I dirigenti di Casa Leandra con un comunicato hanno specificato che il lavoro sta procedendo in mezzo a numerose difficoltà. Questo anche a causa delle positività riscontrate tra gli operatori: «Dei 13 tamponi effettuati sugli ospiti – scrive in una nota la direttrice Debora Bosio – 9 sono positivi e 4 negativi. Alla fondazione non sono ancora stati comunicati gli esiti dei tamponi effettuati ai dipendenti, anche se informalmente sembra che 9 di essi siano positivi». Nel comunicato poi si parla di una norma precedente che consentiva ai positivi asintomatici di proseguire il servizio, mentre ora la situazione sarebbe cambiata. Questa comunicazione ha generato perplessità nei cittadini con parenti all’interno della Rsa, ma a tal proposito è intervenuto il sindaco Nicolò Ficicchia per chiarire la situazione: «Probabilmente c’è stato un difetto di comunicazione, comprensibile dato il momento – afferma –. Posso assicurare che nei giorni scorsi nessun operatore positivo ha lavorato all’interno della struttura, almeno fino a quando non sono arrivati gli esiti dei tamponi».

Resta comunque il problema dell’assistenza agli anziani che giorno dopo giorno sta diventando più difficile.
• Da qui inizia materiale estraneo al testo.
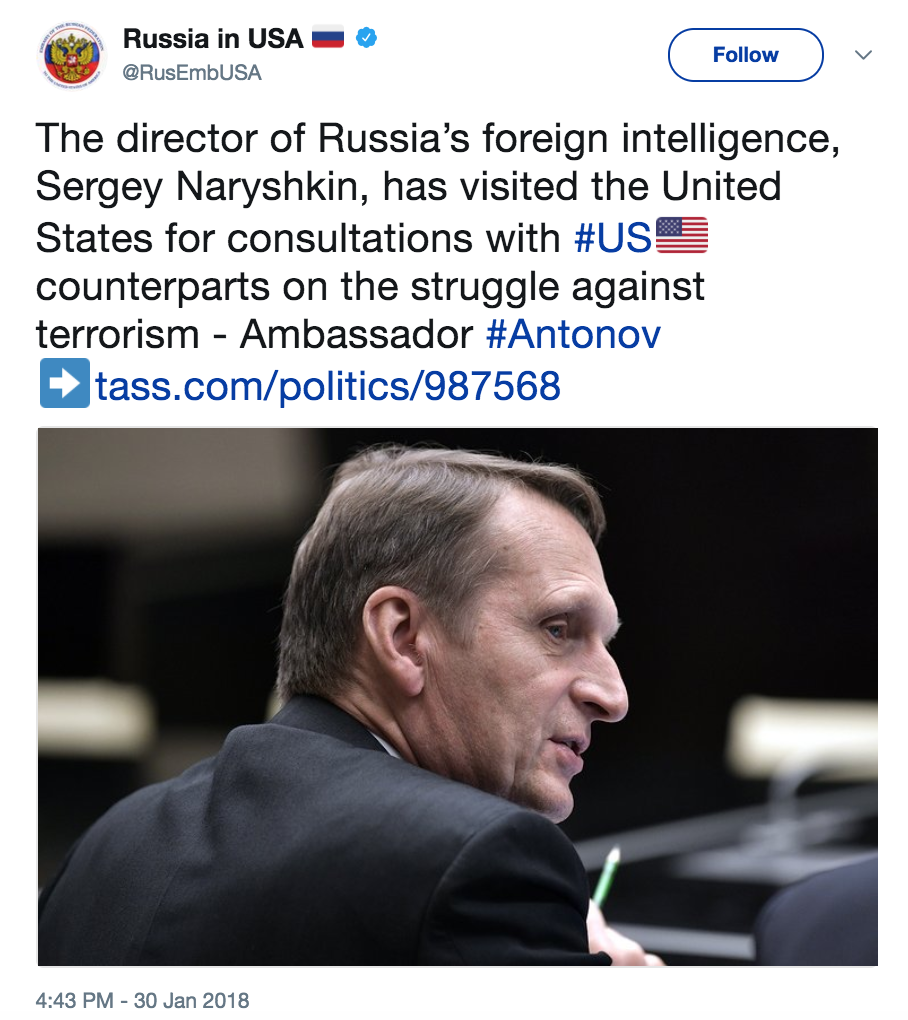Open the tweet photo of Naryshkin
Screen dimensions: 908x1020
coord(457,697)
I numeri infatti dicono che con i 9 dipendenti costretti alla quarantena il personale è ormai ridotto all’osso, con turni pesanti che non consentono riposi. Difficile anche trovare nuove forze. Poche le possibilità di assunzione, a cui si aggiungono i rallentamenti generati dalle visite da effettuare per chi dovrebbe inserirsi nel contesto lavorativo: «Stiamo sensibilizzando sia l’Ats sia la prefettura perché il problema c’è – sottolinea Ficicchia – da parte nostra posso assicurare la massima collaborazione nei confronti della Rsa che si trova a far fronte a una situazione complicata»
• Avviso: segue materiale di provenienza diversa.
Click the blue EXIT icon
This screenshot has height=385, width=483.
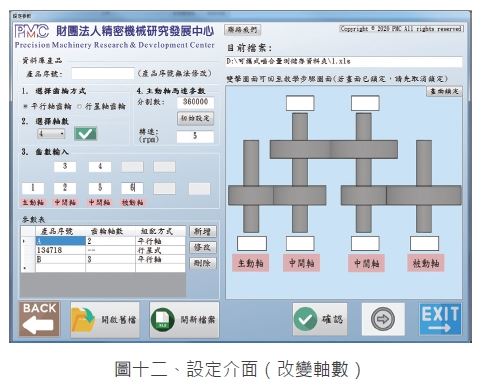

La stessa Rsa, sempre nella nota resa pubblica attraverso i canali istituzionali del comune, non ha usato giri di parole: «Sono le ore più difficili per Casa Leandra. Il personale è allo stremo, lo sforzo richiesto è pesante, le continue modifiche normative impediscono qualsiasi tipo di programmazione perpetuando uno stato emergenziale ininterrotto».